No picture should appear in the copy. Transcribe exactly, and only, the lines from the one with "Where should I" through the last line of the data below.

═════ Data shown

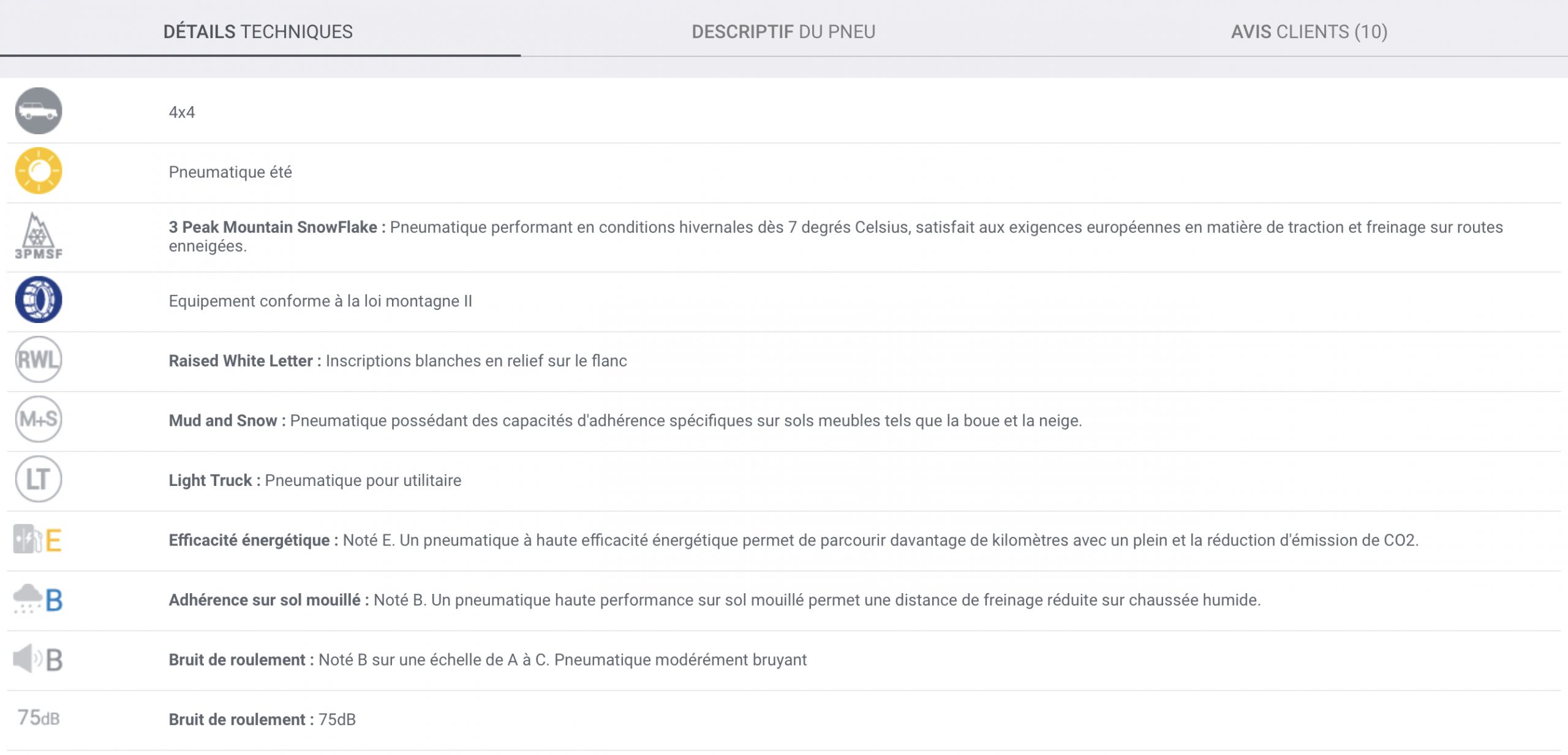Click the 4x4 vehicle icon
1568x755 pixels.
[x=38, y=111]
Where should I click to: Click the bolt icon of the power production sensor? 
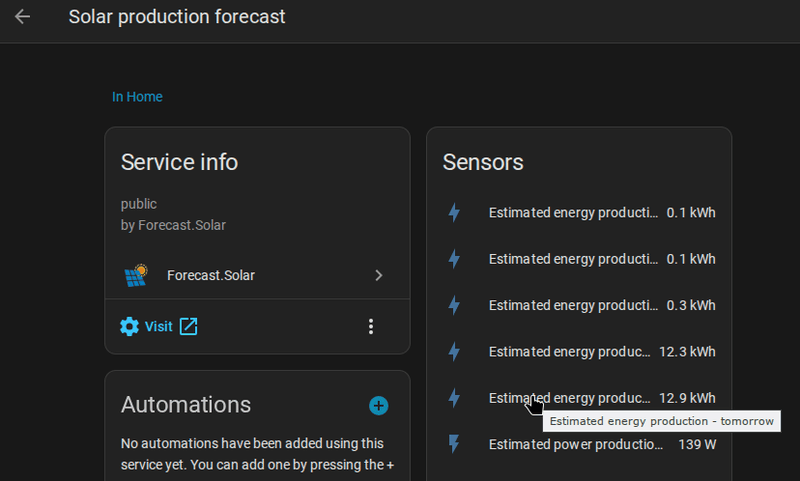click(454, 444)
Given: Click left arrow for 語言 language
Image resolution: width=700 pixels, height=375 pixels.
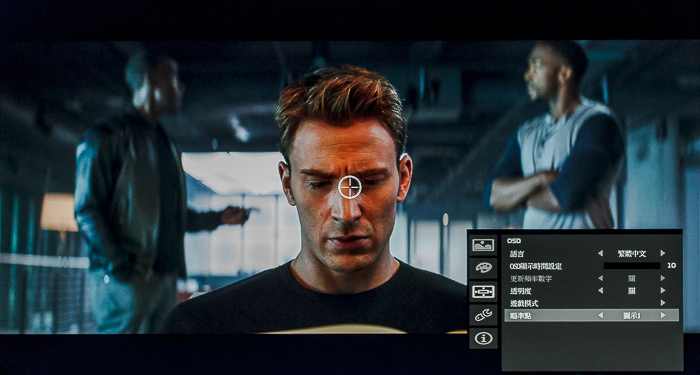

══════════

■ **Output for this task**:
Where should I click to: Click the bolt icon of the power production sensor? 
click(454, 444)
Given: Click left arrow for 語言 language
Image resolution: width=700 pixels, height=375 pixels.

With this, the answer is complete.